Layla i Tristan poznają się na imprezie, gdzie ona jest fotografem. Już od pierwszej chwili pojawia się pomiędzy nimi niewytłumaczalna więź, jednakże postanawiają zostać tylko przyjaciółmi  - wszak oboje są w stałych związkach. Tylko, że związki te nie są do końca zadawalające… Dziewczyna dusi się w relacji z mężczyzną, który, choć wydaje się idealny, nie rozumie jej i nie pozwala jej rozwinąć skrzydeł. Zrozumienie, wiarę we własne możliwości i chęć do spełniania marzeń ofiarowuje jej właśnie nowopoznany mężczyzna. Czy więc Layla i Tristan pozostaną jedynie przyjaciółmi? Czy taki układ pomiędzy kobietą a mężczyzną jest w ogóle możliwy?


Z pozoru „Ulubione momenty” wydawały by się być powieścią, która spełni wszystkie moje oczekiwania. Lubi książki, w których występuje dobrze zarysowany wątek miłosny, które niosą ze sobą przesłanie i które dają wiarę we własne możliwości. Jakie więc było moje zdumienie i jak bardzo czułam się zawiedziona, gdy wraz z kolejnymi przewracanymi kartkami, powieść Adriany Popescu budziła we mnie jedynie zdegustowanie i zmęczenie.

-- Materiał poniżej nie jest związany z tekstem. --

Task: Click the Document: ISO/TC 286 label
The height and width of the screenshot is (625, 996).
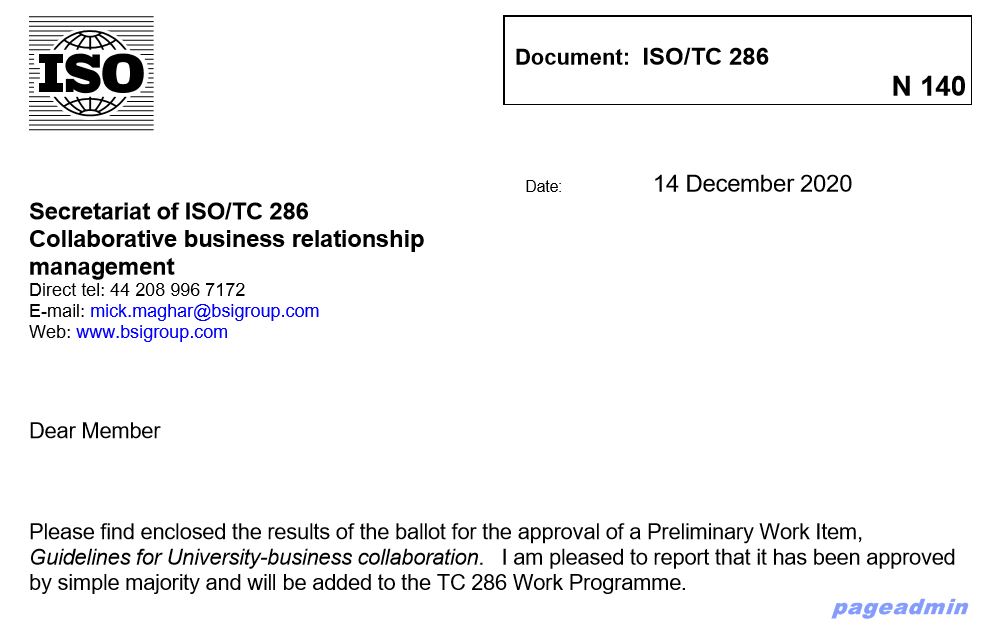Action: tap(642, 57)
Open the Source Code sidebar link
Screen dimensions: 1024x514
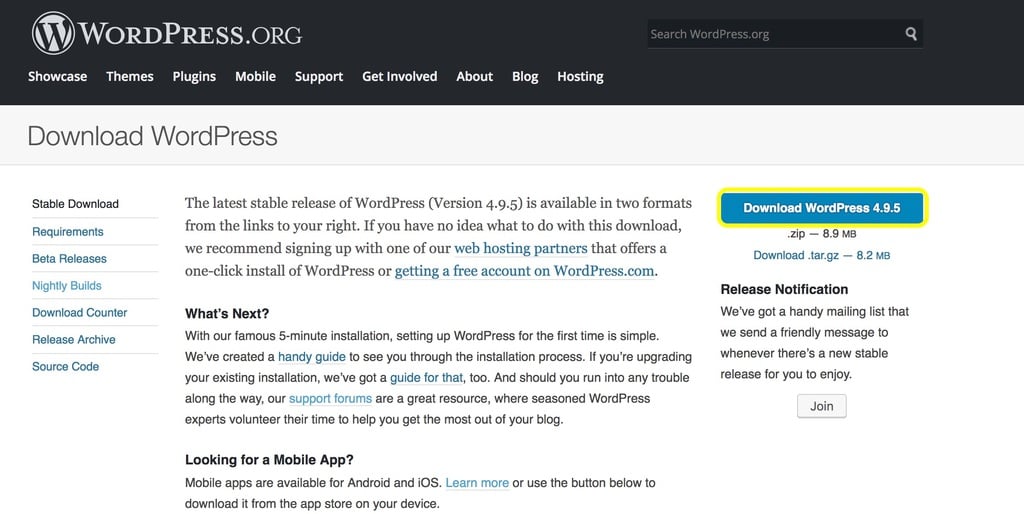65,366
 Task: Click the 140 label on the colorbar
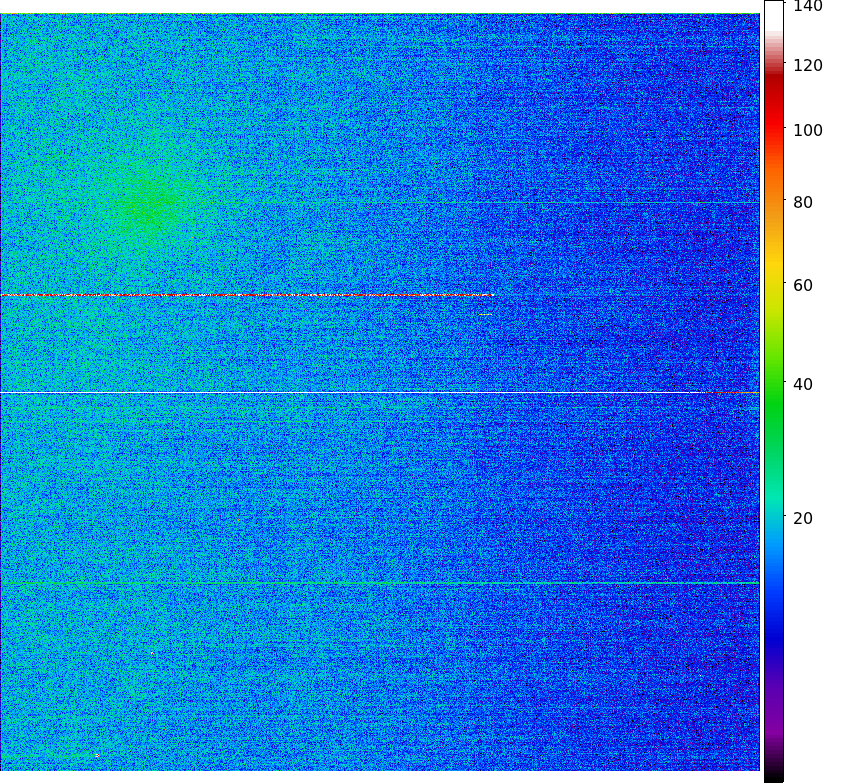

Pierwszą wadą powieści jest jej niezwykła wprost schematyczność i przewidywalność. Niemal od początku do końca tej książki czułam się znudzona. Już od pierwszych stron wiadomo było, w jakim kierunku potoczy się fabuła. Nawet największa „tajemnica” powieści, czyli losy enigmatycznej Helen, była dla mnie tak oczywista, że jedynie irytowałam się tym, jak trudno bohaterom wpaść na jej rozwiązanie. Również kreacja bohaterów oparta była na schemacie – nieśmiała, zahukana główna bohaterka, chłopak - słodziak, w którym się zakochuje, beznadziejny partner, roztrzepana przyjaciółka. Chciałoby się zaśpiewać wraz z Marylą Rodowicz – „Ale to już było…”.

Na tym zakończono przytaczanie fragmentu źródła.